*TASK TO COMPLETE*:
Pick out and copy every line in the material below that contains the word "height".

*PROVIDED ENTRIES*:
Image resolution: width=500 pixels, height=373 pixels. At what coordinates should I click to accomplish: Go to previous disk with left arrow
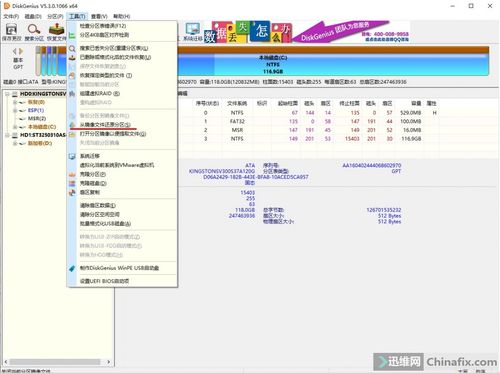click(15, 51)
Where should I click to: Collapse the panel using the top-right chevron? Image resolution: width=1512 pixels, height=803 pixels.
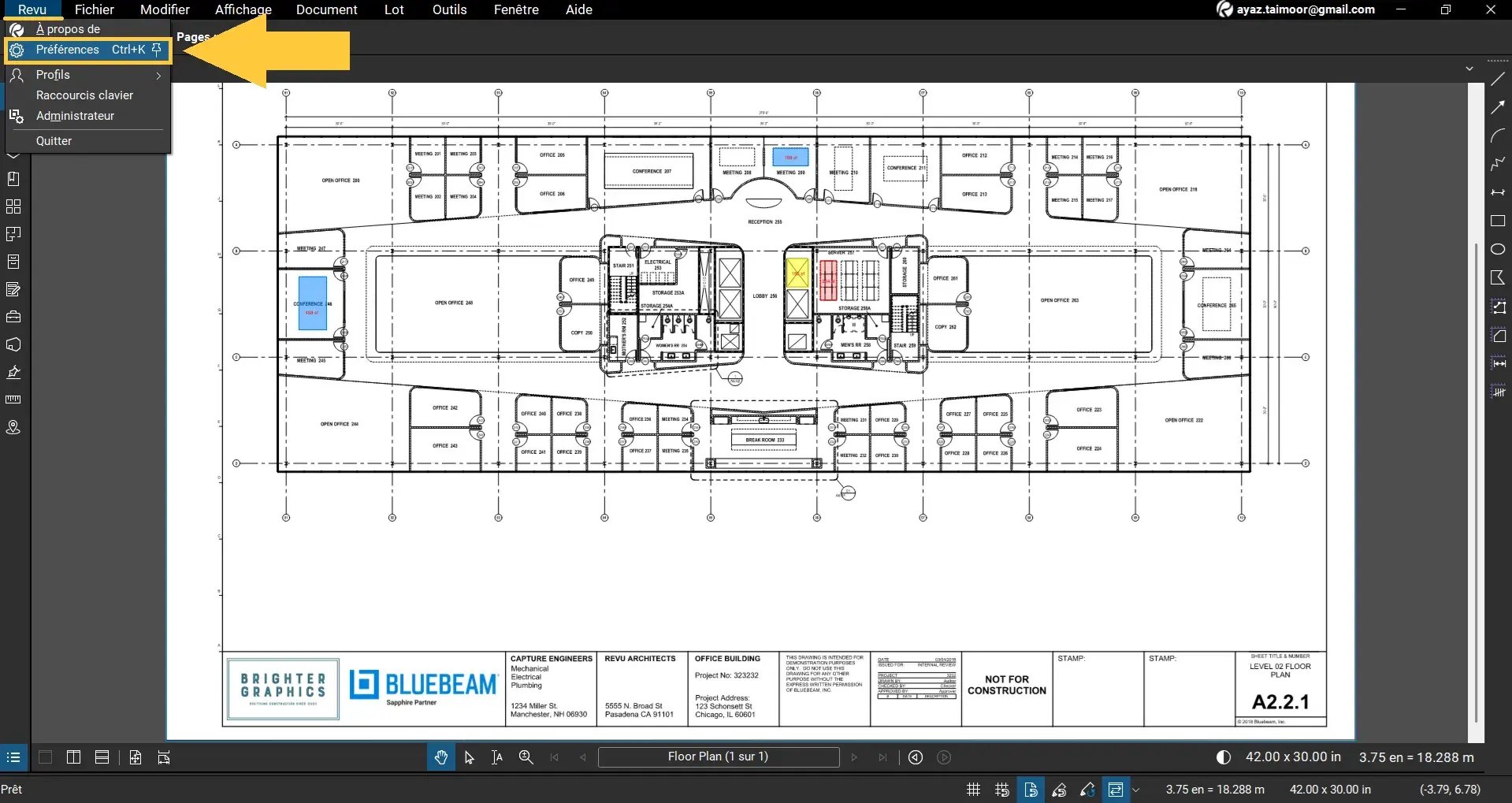point(1469,69)
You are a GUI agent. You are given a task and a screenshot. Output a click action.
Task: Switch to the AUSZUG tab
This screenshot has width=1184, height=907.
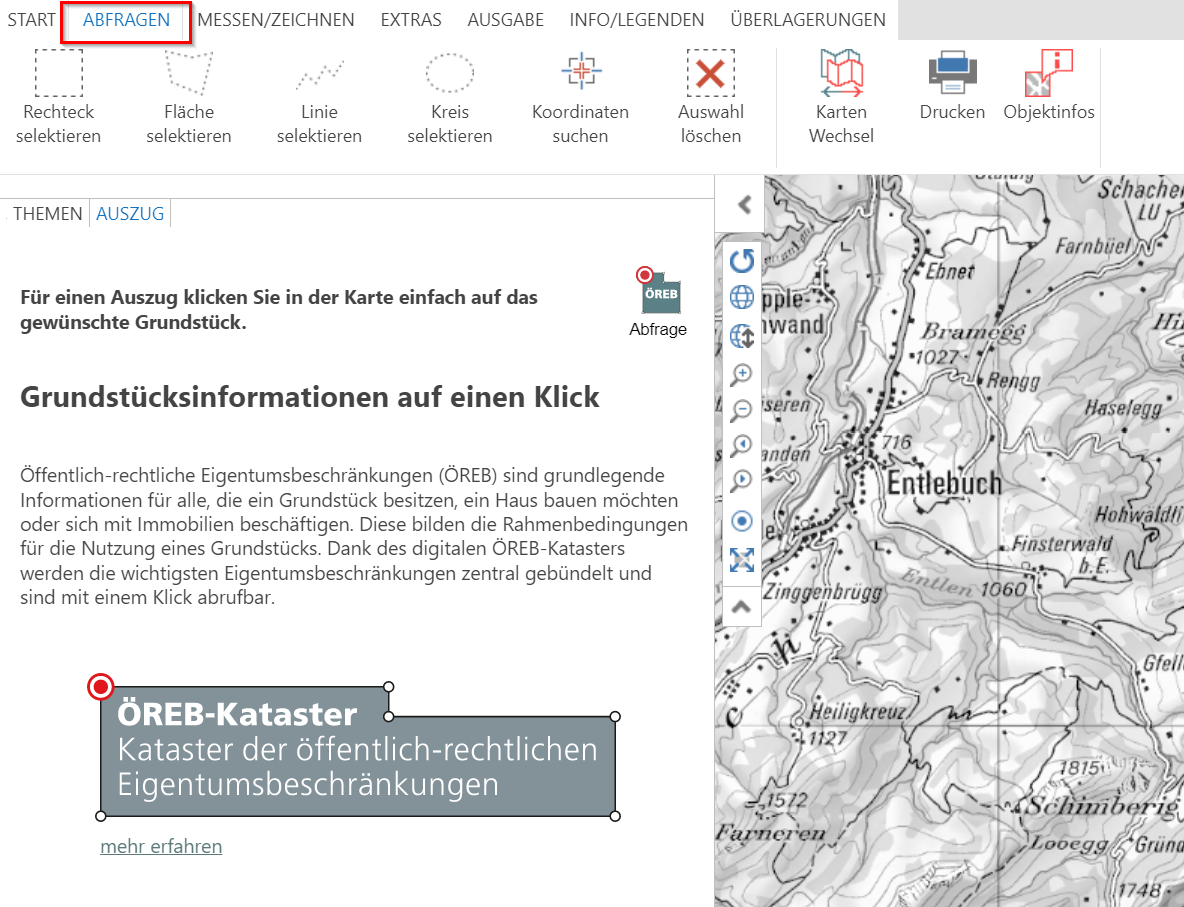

*SOLUTION TO THIS EXERCISE*:
Image resolution: width=500 pixels, height=373 pixels. At what coordinates should I click to accomplish: Go to previous disk with left arrow
Where should I click to: Collapse the panel using the top-right chevron? Image resolution: width=1512 pixels, height=803 pixels.
This screenshot has width=1184, height=907.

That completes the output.